Eerst informeer ik bij collega’s: “Wat hebben jullie gezien of gehoord, hoe is het slachtoffer gevonden, door wie?” Daar ben ik perfectionistisch in. Tijdens een van mijn eerste slechtnieuwsgesprekken moest ik ouders vertellen dat hun zoon zelfmoord had gepleegd. Toen merkte ik dat ik niet op alle vragen antwoord had. Dat vond ik erg onprofessioneel van mezelf. Je kunt nooit te veel informatie geven.
23 januari 2004 staat in mijn geheugen gegrift.
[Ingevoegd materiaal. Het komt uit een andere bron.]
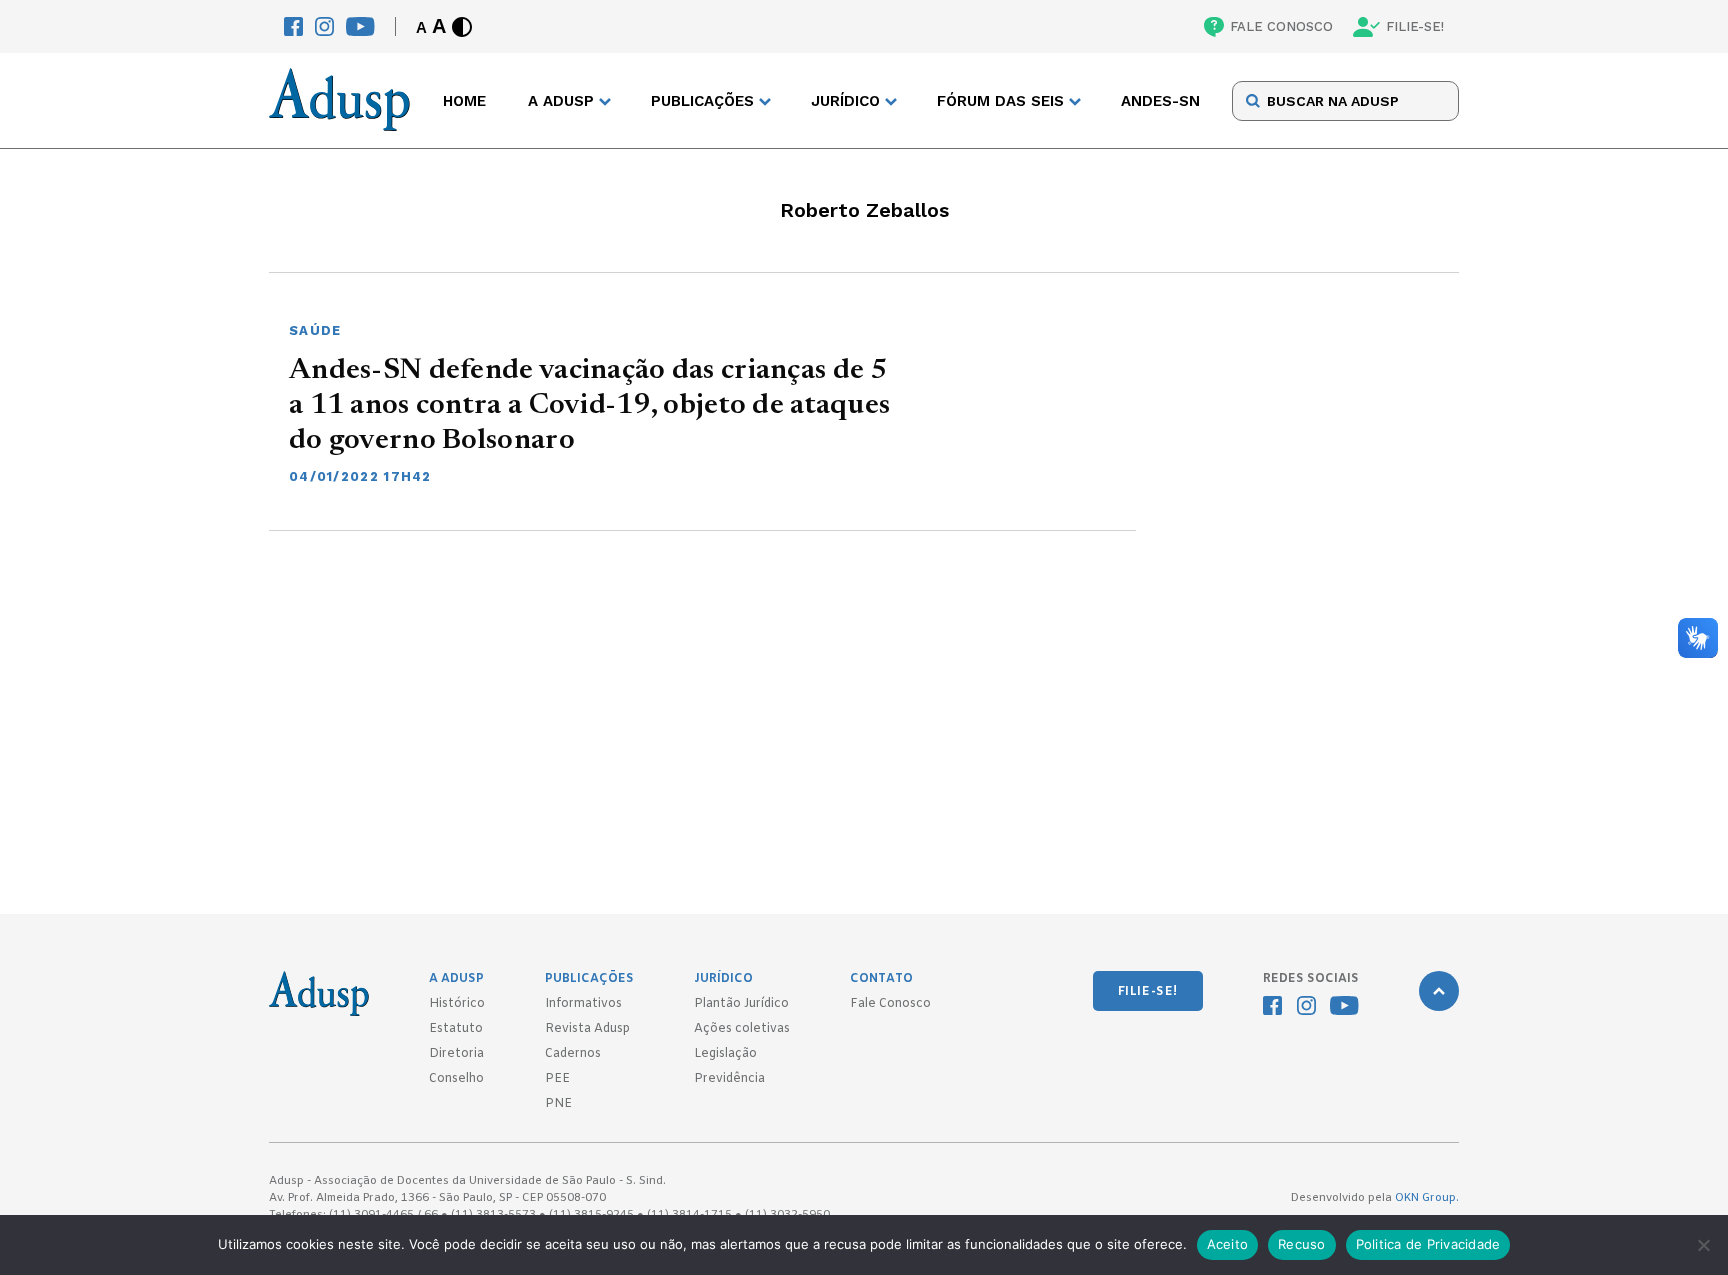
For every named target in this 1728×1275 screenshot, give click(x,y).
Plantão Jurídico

Een vuilniswagen overrijdt een meisje van zeventien op haar fiets. Toevallig sta ik tweehonderd meter verderop, ik rijd er direct naartoe. Ik zie haar verbrijzelde hoofd, hij is letterlijk over haar heen gereden. Volgens omstanders zit haar zus op school, en haar breng ik als eerste op de hoogte. Samen rijden we naar haar ouderlijk huis. Haar moeder vertellen dat haar dochter is overreden vond ik loodzwaar. Tijdens de debriefing op het bureau later op die dag heb ik bij mijn collega’s uitgehuild.
Vijf jaar later herkende haar zus me op straat en kwam voor een praatje naar me toe – terwijl ik toch door één mededeling haar leven overhoop had gehaald. Ik zag haar sprankelende en open oogopslag, en ze vertelde me enthousiast dat het weer goed met haar ging. Toen wist ik dat ze er ondanks haar verdriet toch sterk was uitgekomen.
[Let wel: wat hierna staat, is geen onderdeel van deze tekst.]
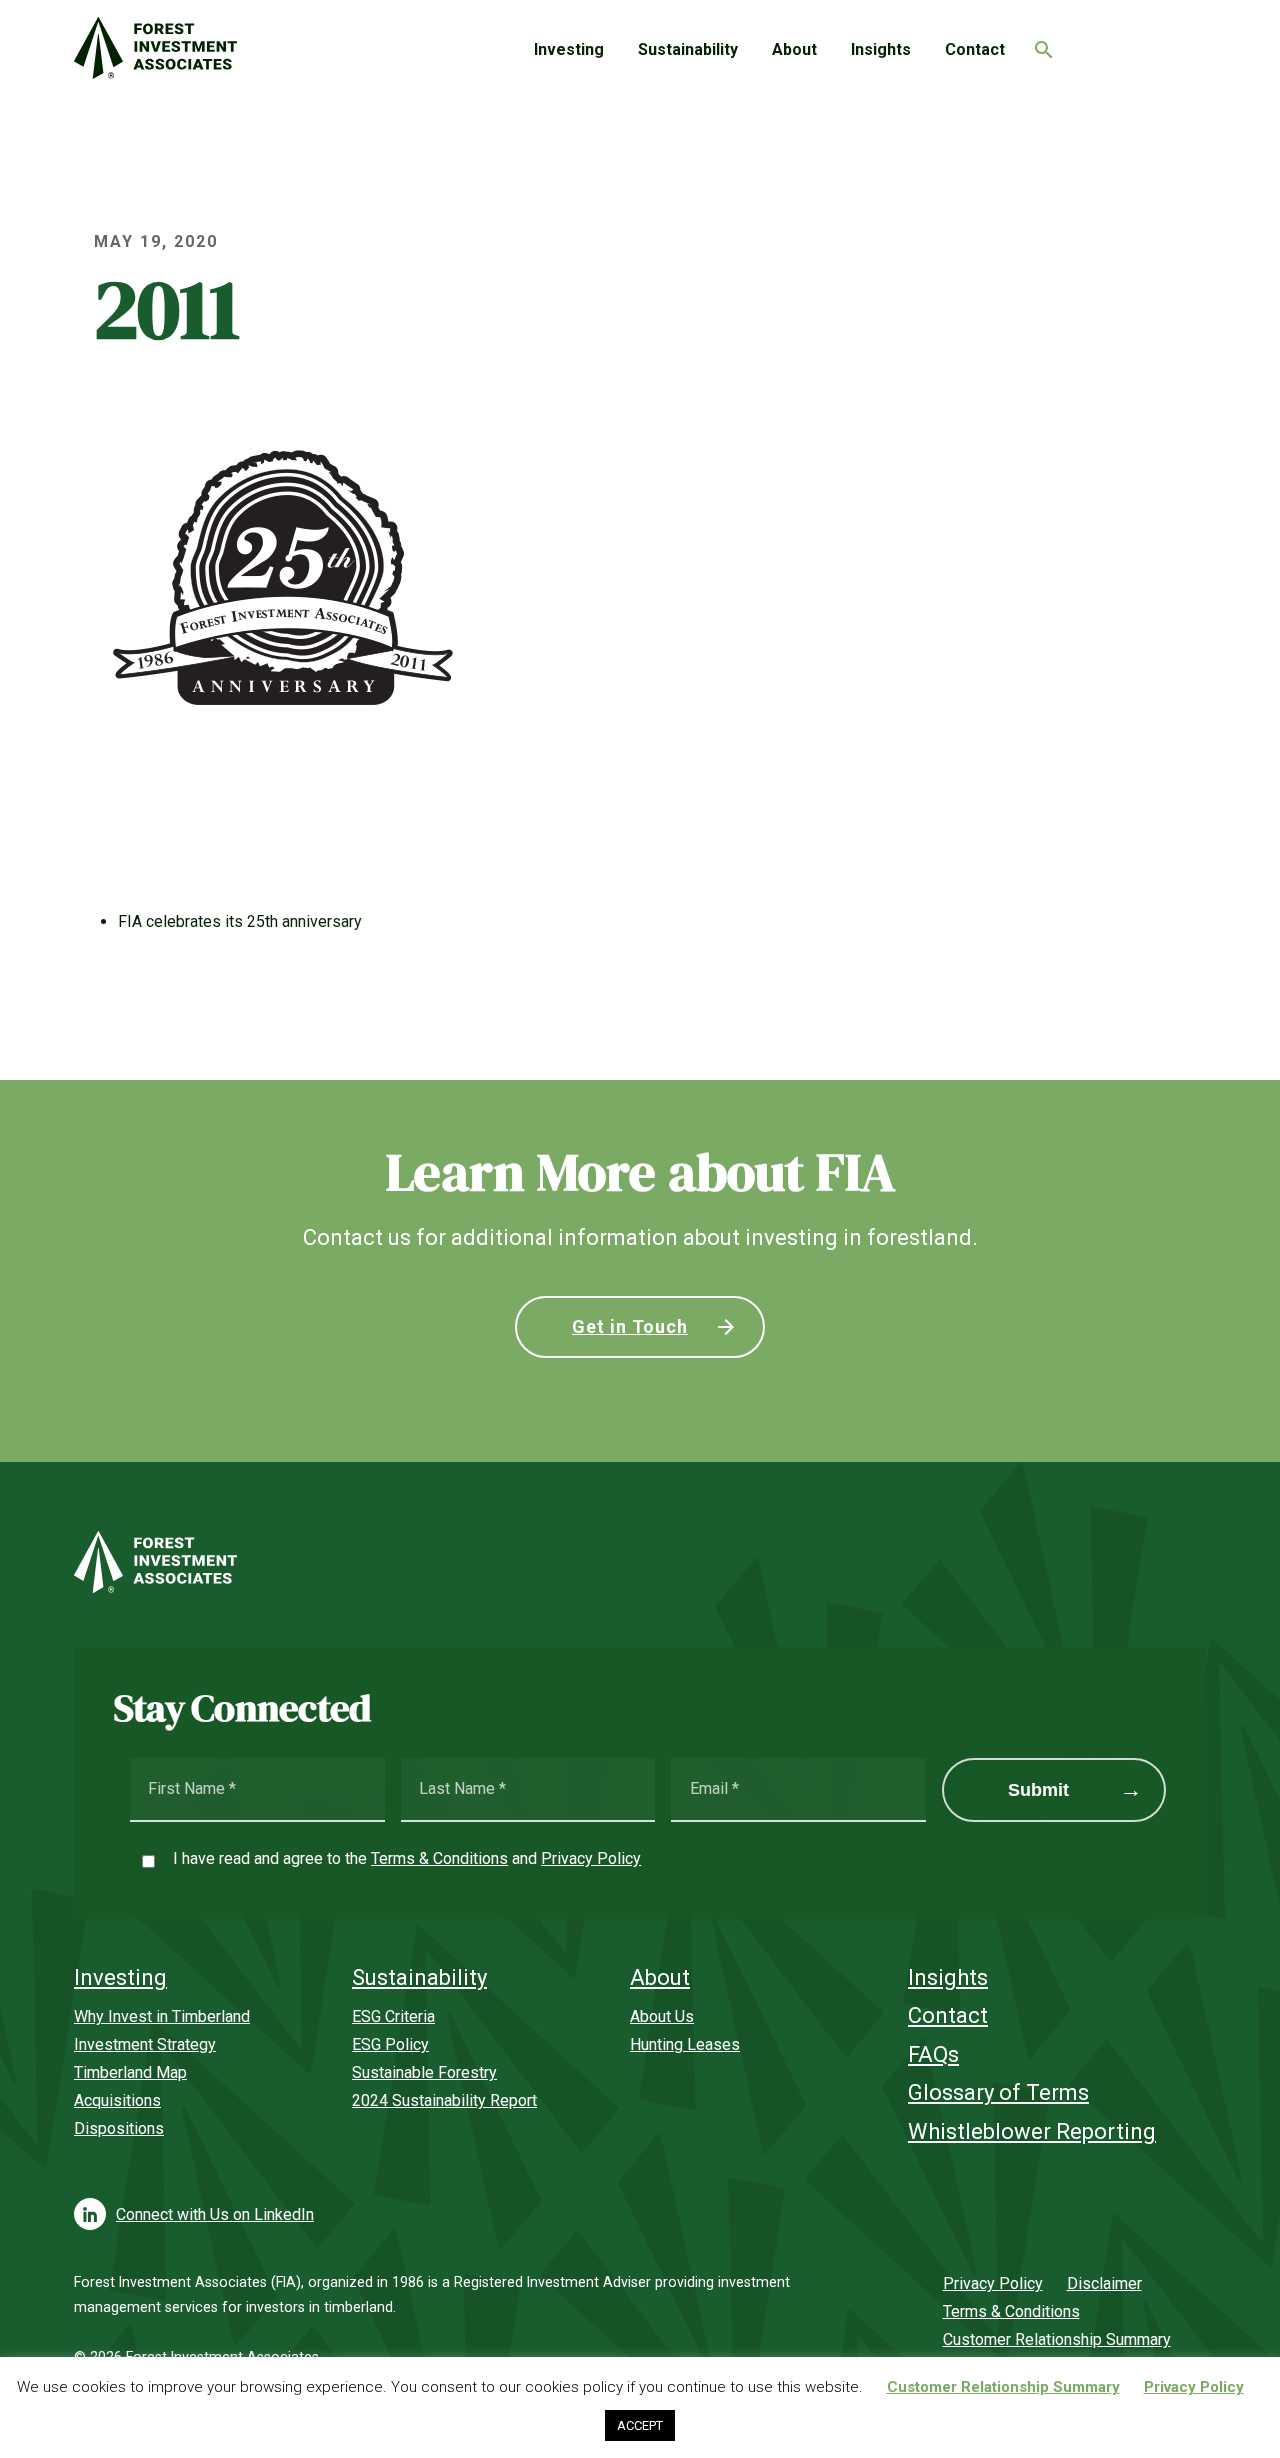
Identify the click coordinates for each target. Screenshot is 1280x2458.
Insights (881, 49)
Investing (569, 49)
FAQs (933, 2054)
Ik wil mensen helpen, dus ik wil ze ook bijstaan in hun verdriet. Wie het ook is, ik maak geen onderscheid. Ooit zag ik een schietpartij tussen twee criminelen. Het gebeurde voor de ogen van de vrouw en kinderen van een van hen.
Ik twijfelde geen moment en nam ze mee naar het bureau, weg van de plek des onheils. Even later moest ik ze vertellen dat hun man en vader was overleden. Een enkele collega had kritiek op mijn handelen: het was toch een crimineel geweest? Zo’n houding begrijp ik niet. Het was een crimineel, maar ook een vader van een gezin.’